Yes, schooling at international schools are expensive, once again it would be wise if you could get this as part of your package. I am over having school age children but do have another expat family that I am in touch with and it seems the schooling is pretty damn good. Good health insurance is a MUST as part of your package as well. You would be best to rent first and it should be in a gated/guarded community.

PLease keep in mind that everything that you are awarded in your package is taxable. Ensure you have an experienced expat tax agent once you are here.

Safety is an issue here. Snatch and grabs, smash and grabs(smash vehicle windows and grabbing stuff from cars, even when sitting at lights) attacks in carparks etc. Extra caution at all times and you must always be alert.
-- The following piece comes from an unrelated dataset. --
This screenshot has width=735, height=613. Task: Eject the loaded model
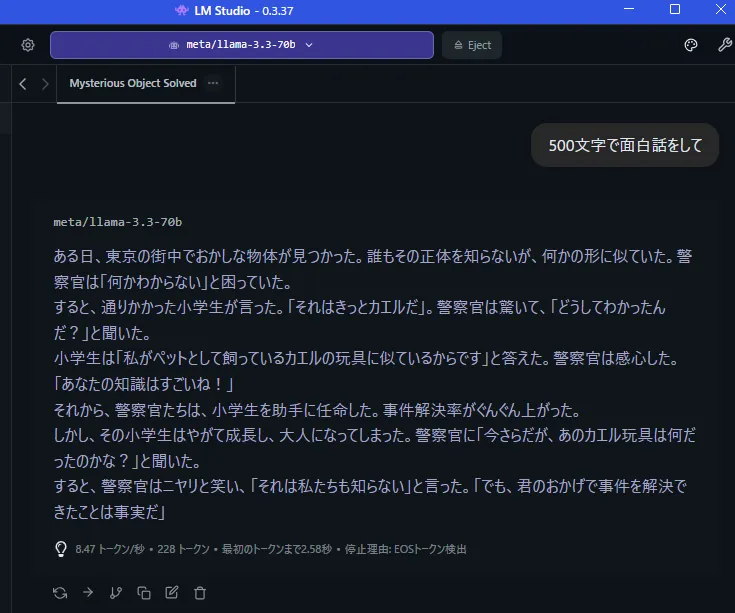pos(472,45)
Safe sensible practices are the way to go. I also drive a SUV, for wife and kiddies, I would recommend this also.....tis higher up and more difficult for motorcycle riders to get into. Public transport is not something I would use bu it is up to individual choice.

The actual cost of living is not too bad here but you will find there is times when being an expat will go against you when it comes to prices. The supermarkets of course are a little dearer due to probable import costs of the foods we like to be able to get. Eating the local foods in the local eatery places is awesome and way cheap. I drink the local water from the tap.......it is filtered twice where I am so way safe....even tastes better than Brisbane water did.

It seems there is a shortage of domestic workers but there are expat places that can guide you to the better Agencies for a nanny/maid.

I have now been here for 2 years and there are several things that drive me completely insane.........dealing with redtape and bad attitudes and slow to action in govt departments and the horrible crazy traffic. 

Hope this give you some ideas to get the ball rolling.

Good luck


----------



## mikesilvia

Hello, 
Take a look at ELC International School. The gated and guarded resort community of Valencia is just next door. Let me know if you need any furhter info. 
Best Regards
Mike Silvia


----------



## jonjovic

Good luck mate!


----------



## Har Henry

*You can now buy online for all your gluten free needs at harvess.com*

You may get a try at harvess.com to get all your daily gluten free products these website. they have product range from flours, baking mixes, pasta, pasta sauce, snacks, breakfast and cereal, etc. 

Free delivery to whole Malaysia if purchase over RM200, otherwise RM10 flat rate charge. 

Convenient and hassle free shopping experience. 

Have a nice day.

regards
Henry


----------



## aussiemover

Hello,

I am also exploring an opportunity to move from Australia to Malaysia.

I have two kids 13 and 5. I would like to get some information about the quality of international schools in KL

Are they good? Which are the good ones and which ones to avoid?

Appreciate some inputs


----------



## mikesilvia

Hello Aussiemover,
Will you be paying for the schools yourself? That can make a big difference. 
Best Regards
Mike Silvia


----------